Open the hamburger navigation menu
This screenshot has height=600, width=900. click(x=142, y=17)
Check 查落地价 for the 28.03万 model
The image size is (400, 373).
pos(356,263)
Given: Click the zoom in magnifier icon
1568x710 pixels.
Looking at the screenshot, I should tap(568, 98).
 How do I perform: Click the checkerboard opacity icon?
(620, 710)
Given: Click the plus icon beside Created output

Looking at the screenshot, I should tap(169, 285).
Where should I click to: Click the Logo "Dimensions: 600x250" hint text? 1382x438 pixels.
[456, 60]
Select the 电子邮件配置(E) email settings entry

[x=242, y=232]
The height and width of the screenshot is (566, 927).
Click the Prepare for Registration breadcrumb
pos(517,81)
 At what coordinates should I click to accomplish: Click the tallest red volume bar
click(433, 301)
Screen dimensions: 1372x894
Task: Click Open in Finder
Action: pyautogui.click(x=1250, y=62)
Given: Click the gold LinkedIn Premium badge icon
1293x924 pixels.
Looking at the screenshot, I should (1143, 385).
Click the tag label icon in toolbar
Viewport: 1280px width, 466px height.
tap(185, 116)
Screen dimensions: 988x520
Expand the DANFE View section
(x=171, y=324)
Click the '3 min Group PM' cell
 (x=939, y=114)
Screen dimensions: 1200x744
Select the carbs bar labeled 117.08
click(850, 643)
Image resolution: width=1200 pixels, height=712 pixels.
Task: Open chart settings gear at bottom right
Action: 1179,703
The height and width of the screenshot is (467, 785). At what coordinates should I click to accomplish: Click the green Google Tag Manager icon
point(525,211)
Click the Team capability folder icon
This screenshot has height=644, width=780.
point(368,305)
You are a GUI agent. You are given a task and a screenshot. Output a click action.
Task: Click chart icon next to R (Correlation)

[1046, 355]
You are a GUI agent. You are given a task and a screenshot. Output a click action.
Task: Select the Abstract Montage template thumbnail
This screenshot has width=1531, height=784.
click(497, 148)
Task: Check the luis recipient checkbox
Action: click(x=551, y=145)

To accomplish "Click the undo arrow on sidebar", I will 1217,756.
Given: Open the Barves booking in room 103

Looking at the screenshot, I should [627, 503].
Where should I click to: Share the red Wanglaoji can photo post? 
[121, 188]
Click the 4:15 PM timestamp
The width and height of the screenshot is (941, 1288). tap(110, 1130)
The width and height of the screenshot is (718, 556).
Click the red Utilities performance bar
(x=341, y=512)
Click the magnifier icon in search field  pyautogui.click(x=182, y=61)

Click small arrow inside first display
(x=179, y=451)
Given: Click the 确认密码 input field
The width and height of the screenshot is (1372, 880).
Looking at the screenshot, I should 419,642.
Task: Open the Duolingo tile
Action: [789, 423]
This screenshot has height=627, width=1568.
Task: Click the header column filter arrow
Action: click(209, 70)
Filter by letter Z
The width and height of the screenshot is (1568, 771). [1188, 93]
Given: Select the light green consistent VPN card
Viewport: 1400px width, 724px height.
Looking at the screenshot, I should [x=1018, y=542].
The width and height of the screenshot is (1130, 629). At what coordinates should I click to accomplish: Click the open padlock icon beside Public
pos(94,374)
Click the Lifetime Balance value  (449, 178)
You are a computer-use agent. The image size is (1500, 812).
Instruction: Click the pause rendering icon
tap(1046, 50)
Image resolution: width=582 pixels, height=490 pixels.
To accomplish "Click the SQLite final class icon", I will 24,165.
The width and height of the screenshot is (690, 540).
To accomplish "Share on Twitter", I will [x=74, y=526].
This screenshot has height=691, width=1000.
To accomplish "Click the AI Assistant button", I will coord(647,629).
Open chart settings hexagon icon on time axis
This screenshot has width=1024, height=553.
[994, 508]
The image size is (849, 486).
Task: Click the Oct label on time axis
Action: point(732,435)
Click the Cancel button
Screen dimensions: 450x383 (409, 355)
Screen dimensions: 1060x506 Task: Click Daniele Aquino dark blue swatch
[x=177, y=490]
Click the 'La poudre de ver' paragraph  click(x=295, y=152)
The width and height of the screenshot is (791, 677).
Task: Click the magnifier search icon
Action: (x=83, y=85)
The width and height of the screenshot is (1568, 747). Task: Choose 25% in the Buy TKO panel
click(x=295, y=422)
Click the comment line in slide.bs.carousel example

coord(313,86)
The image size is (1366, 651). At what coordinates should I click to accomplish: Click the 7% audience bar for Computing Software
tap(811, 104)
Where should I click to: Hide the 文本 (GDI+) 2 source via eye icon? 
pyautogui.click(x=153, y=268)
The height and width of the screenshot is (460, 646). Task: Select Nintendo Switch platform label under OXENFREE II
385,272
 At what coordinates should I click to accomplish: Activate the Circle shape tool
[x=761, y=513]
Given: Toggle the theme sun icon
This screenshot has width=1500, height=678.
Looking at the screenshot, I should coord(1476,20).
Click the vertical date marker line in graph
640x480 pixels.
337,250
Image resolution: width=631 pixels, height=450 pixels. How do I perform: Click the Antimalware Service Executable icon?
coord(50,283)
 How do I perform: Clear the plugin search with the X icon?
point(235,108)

» YOUR GOAL
The records above are to be reproduced exactly, with nothing left out.

» WRITTEN RESPONSE
Open the hamburger navigation menu
This screenshot has height=600, width=900. click(x=142, y=17)
Check 查落地价 for the 28.03万 model
The image size is (400, 373).
pos(356,263)
Given: Click the zoom in magnifier icon
1568x710 pixels.
Looking at the screenshot, I should tap(568, 98).
 How do I perform: Click the checkerboard opacity icon?
(620, 710)
Given: Click the plus icon beside Created output

Looking at the screenshot, I should tap(169, 285).
Where should I click to: Click the Logo "Dimensions: 600x250" hint text? 1382x438 pixels.
[456, 60]
Select the 电子邮件配置(E) email settings entry

[x=242, y=232]
The height and width of the screenshot is (566, 927).
Click the Prepare for Registration breadcrumb
pos(517,81)
 At what coordinates should I click to accomplish: Click the tallest red volume bar
click(433, 301)
Screen dimensions: 1372x894
Task: Click Open in Finder
Action: pyautogui.click(x=1250, y=62)
Given: Click the gold LinkedIn Premium badge icon
1293x924 pixels.
Looking at the screenshot, I should (1143, 385).
Click the tag label icon in toolbar
Viewport: 1280px width, 466px height.
tap(185, 116)
Screen dimensions: 988x520
Expand the DANFE View section
(x=171, y=324)
Click the '3 min Group PM' cell
 (x=939, y=114)
Screen dimensions: 1200x744
Select the carbs bar labeled 117.08
click(850, 643)
Image resolution: width=1200 pixels, height=712 pixels.
Task: Open chart settings gear at bottom right
Action: 1179,703
The height and width of the screenshot is (467, 785). At what coordinates should I click to accomplish: Click the green Google Tag Manager icon
point(525,211)
Click the Team capability folder icon
This screenshot has height=644, width=780.
point(368,305)
You are a GUI agent. You are given a task and a screenshot. Output a click action.
Task: Click chart icon next to R (Correlation)

[1046, 355]
You are a GUI agent. You are given a task and a screenshot. Output a click action.
Task: Select the Abstract Montage template thumbnail
This screenshot has width=1531, height=784.
click(497, 148)
Task: Check the luis recipient checkbox
Action: click(x=551, y=145)

To accomplish "Click the undo arrow on sidebar", I will 1217,756.
Given: Open the Barves booking in room 103

Looking at the screenshot, I should [627, 503].
Where should I click to: Share the red Wanglaoji can photo post? 
[121, 188]
Click the 4:15 PM timestamp
The width and height of the screenshot is (941, 1288). tap(110, 1130)
The width and height of the screenshot is (718, 556).
Click the red Utilities performance bar
(x=341, y=512)
Click the magnifier icon in search field  pyautogui.click(x=182, y=61)

Click small arrow inside first display
(x=179, y=451)
Given: Click the 确认密码 input field
The width and height of the screenshot is (1372, 880).
Looking at the screenshot, I should 419,642.
Task: Open the Duolingo tile
Action: [789, 423]
This screenshot has height=627, width=1568.
Task: Click the header column filter arrow
Action: click(209, 70)
Filter by letter Z
The width and height of the screenshot is (1568, 771). [1188, 93]
Given: Select the light green consistent VPN card
Viewport: 1400px width, 724px height.
Looking at the screenshot, I should [x=1018, y=542].
The width and height of the screenshot is (1130, 629). At what coordinates should I click to accomplish: Click the open padlock icon beside Public
pos(94,374)
Click the Lifetime Balance value  (449, 178)
You are a computer-use agent. The image size is (1500, 812).
Instruction: Click the pause rendering icon
tap(1046, 50)
Image resolution: width=582 pixels, height=490 pixels.
To accomplish "Click the SQLite final class icon", I will 24,165.
The width and height of the screenshot is (690, 540).
To accomplish "Share on Twitter", I will [x=74, y=526].
This screenshot has height=691, width=1000.
To accomplish "Click the AI Assistant button", I will coord(647,629).
Open chart settings hexagon icon on time axis
This screenshot has width=1024, height=553.
[994, 508]
The image size is (849, 486).
Task: Click the Oct label on time axis
Action: point(732,435)
Click the Cancel button
Screen dimensions: 450x383 (409, 355)
Screen dimensions: 1060x506 Task: Click Daniele Aquino dark blue swatch
[x=177, y=490]
Click the 'La poudre de ver' paragraph  click(x=295, y=152)
The width and height of the screenshot is (791, 677).
Task: Click the magnifier search icon
Action: (x=83, y=85)
The width and height of the screenshot is (1568, 747). Task: Choose 25% in the Buy TKO panel
click(x=295, y=422)
Click the comment line in slide.bs.carousel example

coord(313,86)
The image size is (1366, 651). At what coordinates should I click to accomplish: Click the 7% audience bar for Computing Software
tap(811, 104)
Where should I click to: Hide the 文本 (GDI+) 2 source via eye icon? 
pyautogui.click(x=153, y=268)
The height and width of the screenshot is (460, 646). Task: Select Nintendo Switch platform label under OXENFREE II
385,272
 At what coordinates should I click to accomplish: Activate the Circle shape tool
[x=761, y=513]
Given: Toggle the theme sun icon
This screenshot has width=1500, height=678.
Looking at the screenshot, I should coord(1476,20).
Click the vertical date marker line in graph
640x480 pixels.
337,250
Image resolution: width=631 pixels, height=450 pixels. How do I perform: Click the Antimalware Service Executable icon?
coord(50,283)
 How do I perform: Clear the plugin search with the X icon?
point(235,108)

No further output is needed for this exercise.